Source passage
--------------------------------------------------

Null-checked reference types
Quirin Schroll
qs.il.paperinik at gmail.com
Tue Aug 13 10:33:01 UTC 2024
On Monday, 12 August 2024 at 12:02:52 UTC, Richard (Rikki) Andrew
Cattermole wrote:
> On 12/08/2024 10:02 PM, Quirin Schroll wrote:
>>>>> > No data flow analysis is proposed. Null checking is local
>>>>> > > and
>>>>> done by tracking ? and ! by the type system.
>>>>>
>>>>> DFA is only required if you want the type state to change
>>>>> as the function is interpreted. So that's fine. That is a
>>>>> me thing to figure out.
>>>>
>>>> If I understand correctly, by “type state” you means
>>>> something like value range propagation. It basically *is*
>>>> value range propagation, however the ranges in question are
>>>> `null` and all non-null values. You don’t suggest `typeof`
>>>> type of a variable or expression changes, correct? (I think
>>>> that would be very weird.)
>>>
>>> No, I meant type state.
>>>
>>> https://en.wikipedia.org/wiki/Typestate_analysis
>>>
>>> unreachable < reachable < initialized < default-initialized <
>>> non-null < user
>>
>> I didn’t read the Wikipedia article in detail, but it contains
>> no “null,” so I’m wondering how it’s related. A variable of
>> non-nullable type must be initialized. If we’re talking
>> `@system` code, fine, it need not be, it could even be void
>> initialized. IIUC, typestate analysis could be used to make
>> void initialization `@safe` by proving that a void initialized
>> value has definitely been initialized whenever it’s read (i.e.

--------------------------------------------------

Extracted information
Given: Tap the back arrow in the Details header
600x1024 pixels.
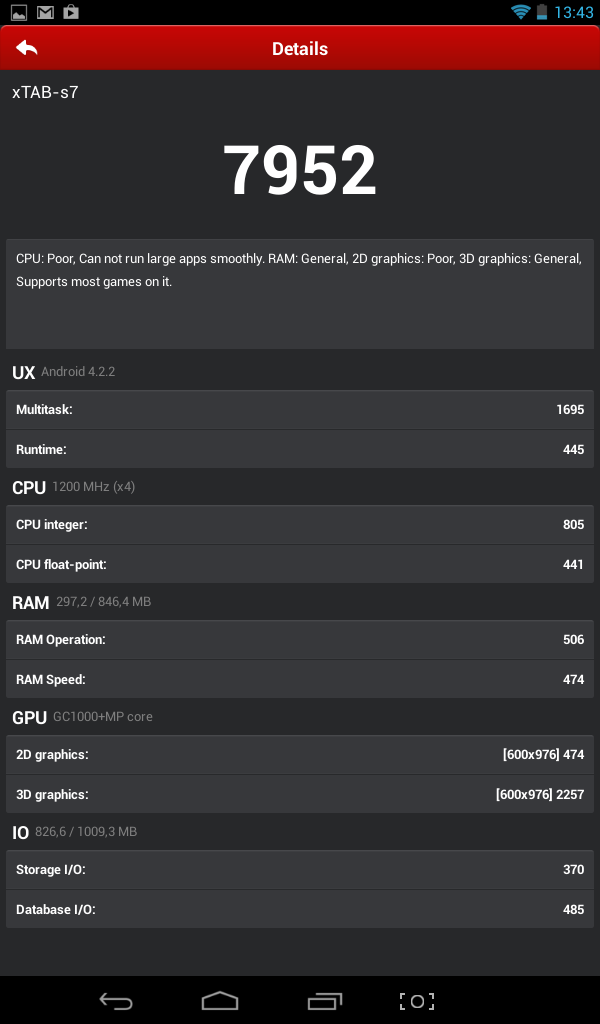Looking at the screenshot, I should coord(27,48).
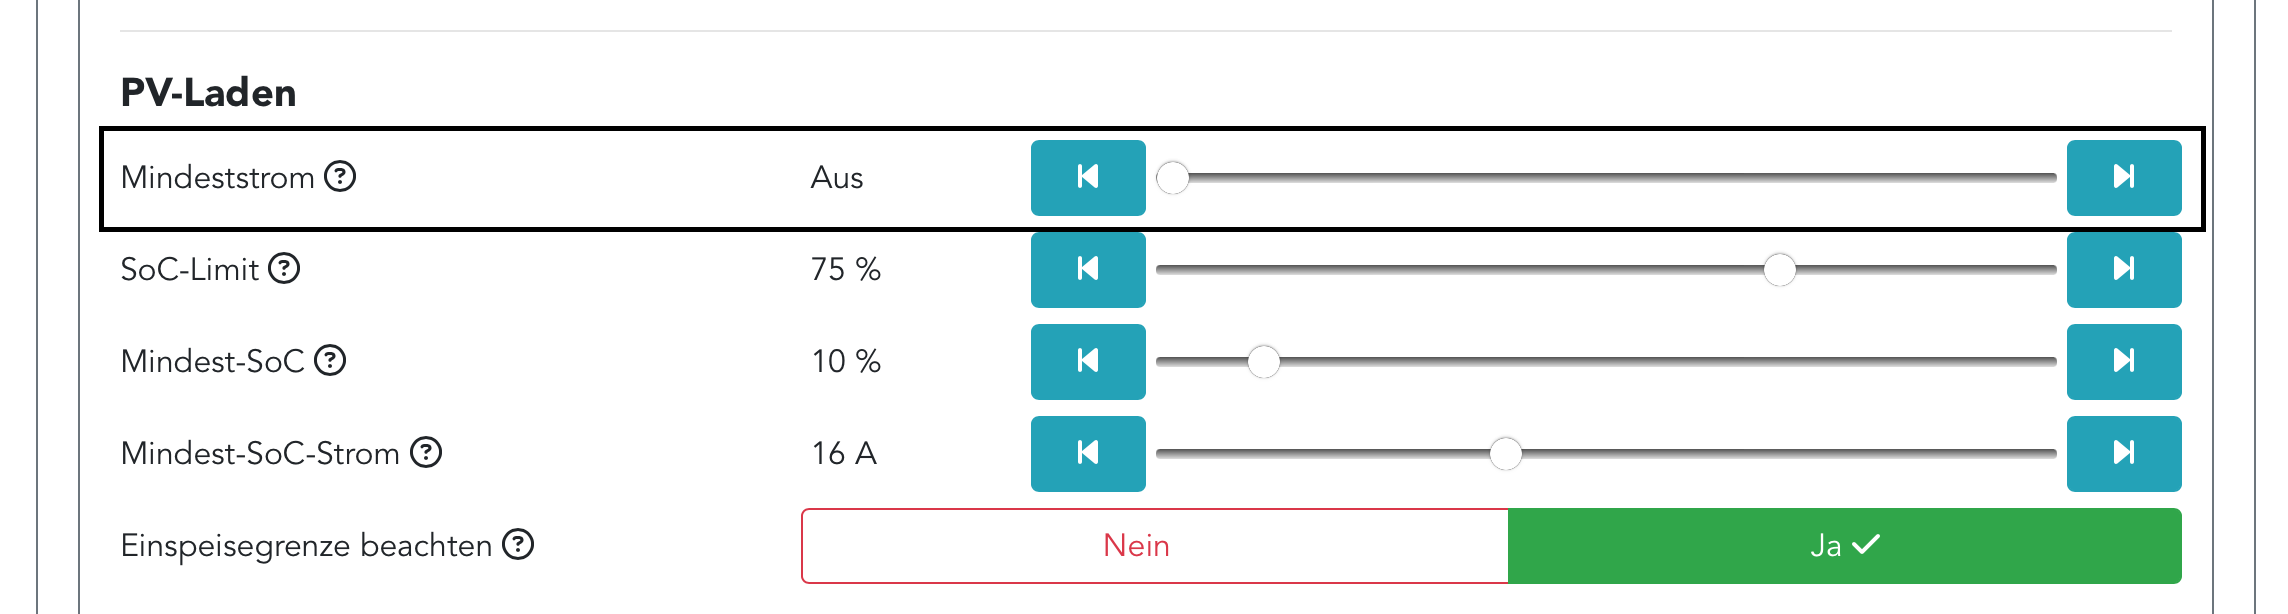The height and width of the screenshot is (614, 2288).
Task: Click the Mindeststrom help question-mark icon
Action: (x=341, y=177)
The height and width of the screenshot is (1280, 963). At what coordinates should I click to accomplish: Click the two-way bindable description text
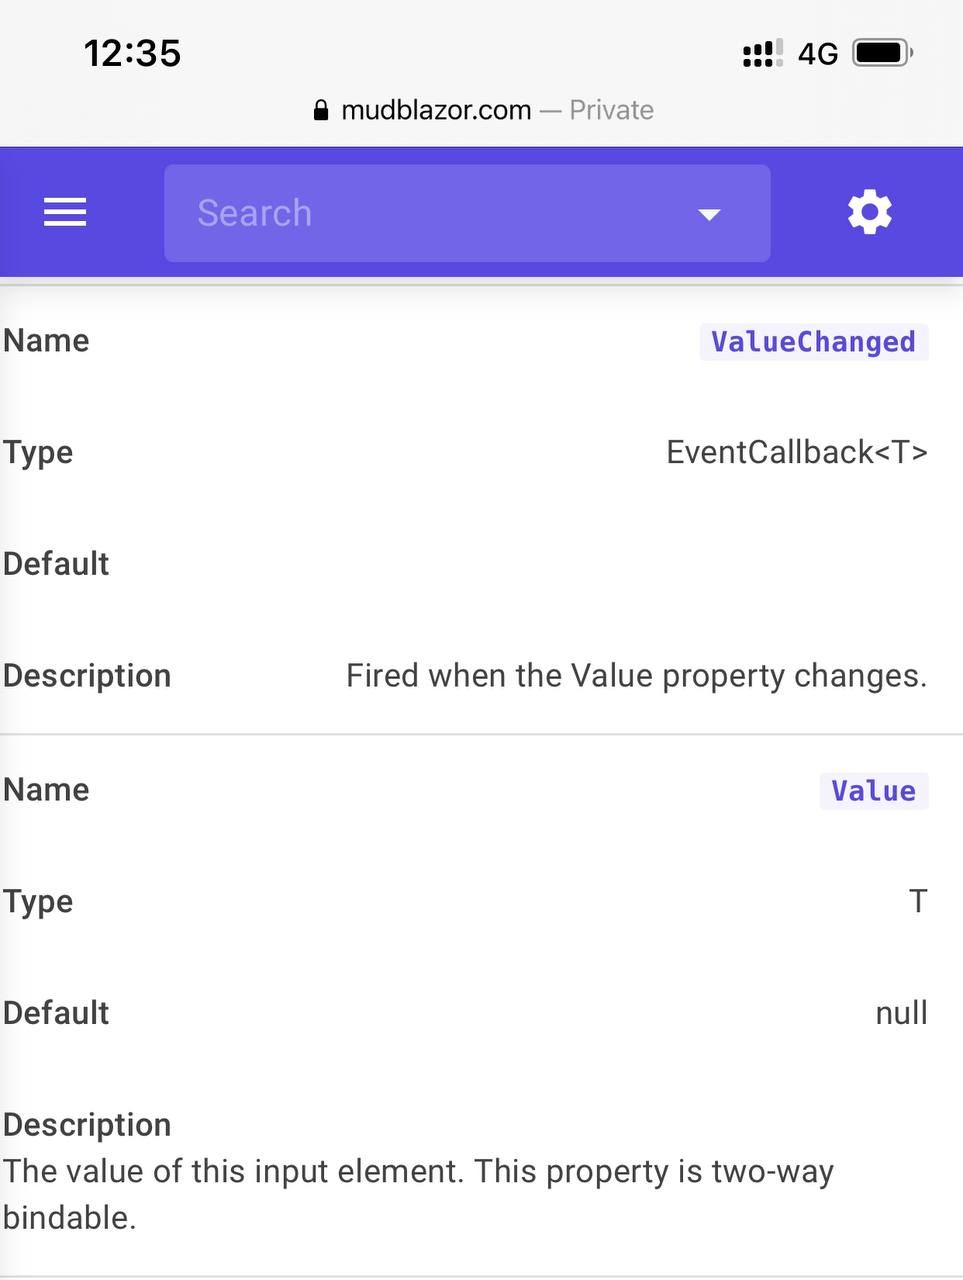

--------------------------------------------------

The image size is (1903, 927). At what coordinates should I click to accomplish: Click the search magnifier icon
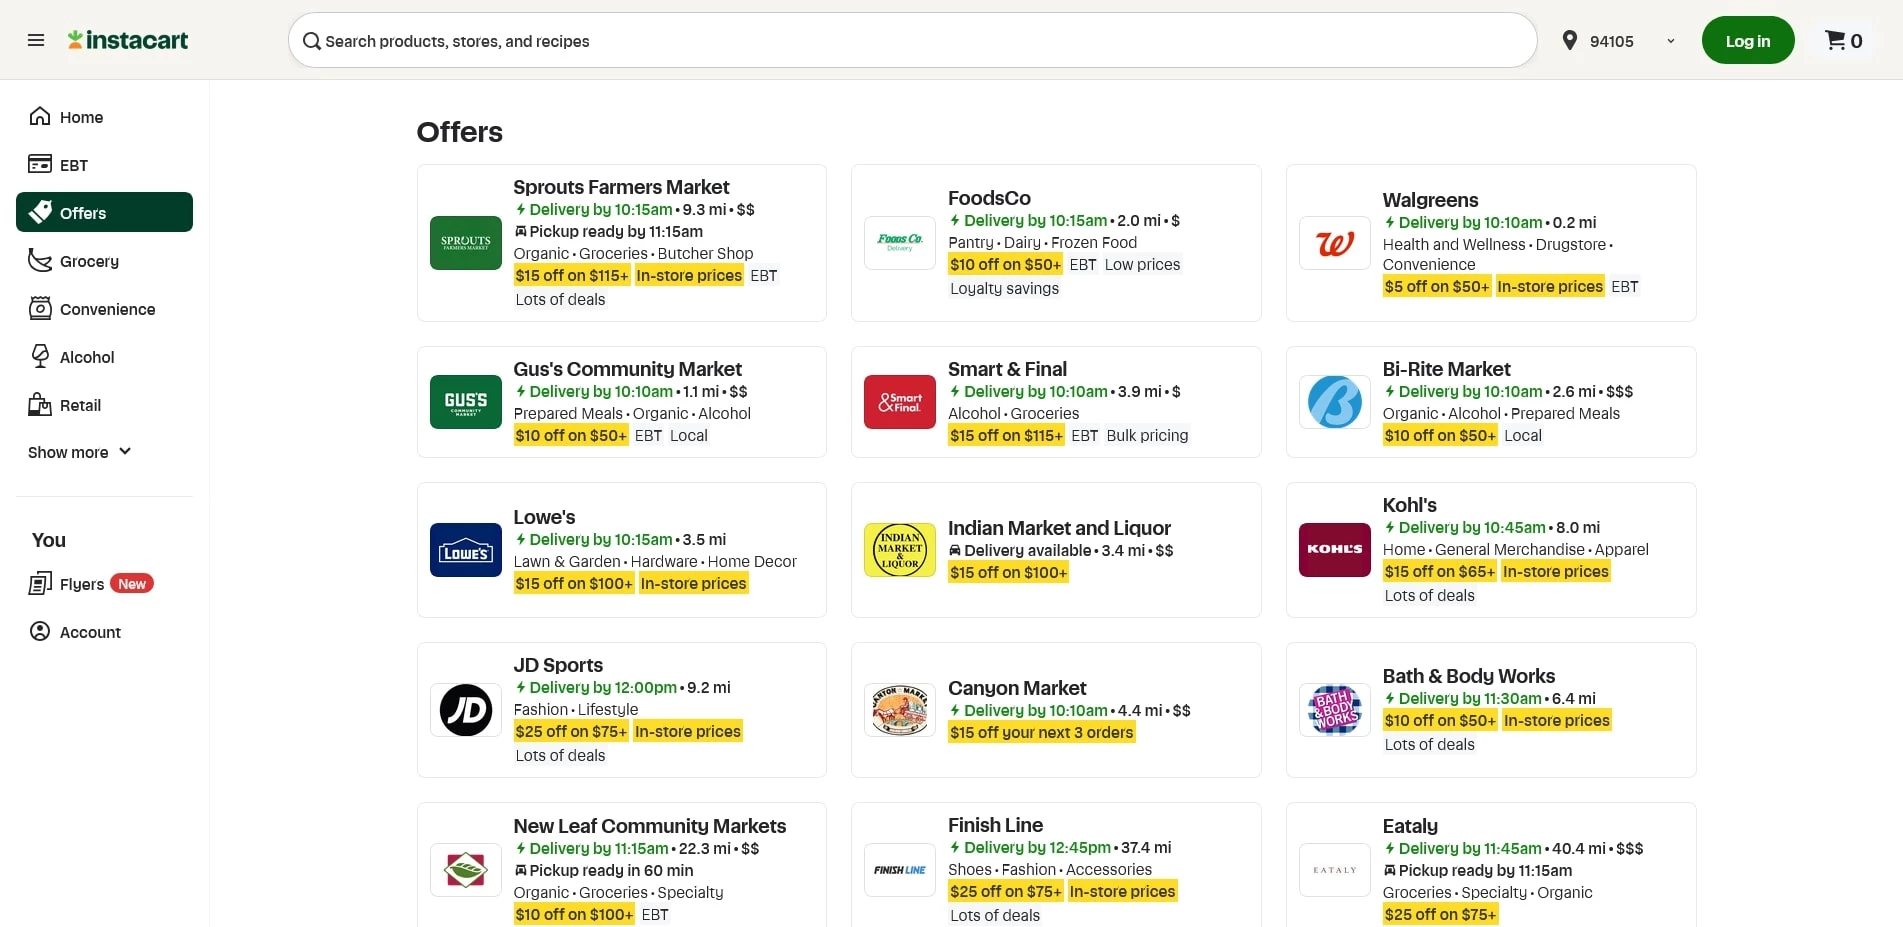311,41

--------------------------------------------------

Exercise instructions
a: Condense the paragraph of the null-checked reference types thread that begins "If I understand correctly" into two or three shorter sentences, keeping its main points.
b: Transcribe the null-checked reference types thread word for word, starting at "Null-checked reference types" and ending at "to figure out.".

Responses to the exercise
a: The writer asks whether "type state" means something like value range propagation, since it essentially is that, with the ranges being `null` and all non-null values. The writer also asks for confirmation that the suggestion is not that the `typeof` type of a variable or expression changes, which would be very weird.

b:
Null-checked reference types
Quirin Schroll
qs.il.paperinik at gmail.com
Tue Aug 13 10:33:01 UTC 2024
On Monday, 12 August 2024 at 12:02:52 UTC, Richard (Rikki) Andrew
Cattermole wrote:
> On 12/08/2024 10:02 PM, Quirin Schroll wrote:
>>>>> > No data flow analysis is proposed. Null checking is local
>>>>> > > and
>>>>> done by tracking ? and ! by the type system.
>>>>>
>>>>> DFA is only required if you want the type state to change
>>>>> as the function is interpreted. So that's fine. That is a
>>>>> me thing to figure out.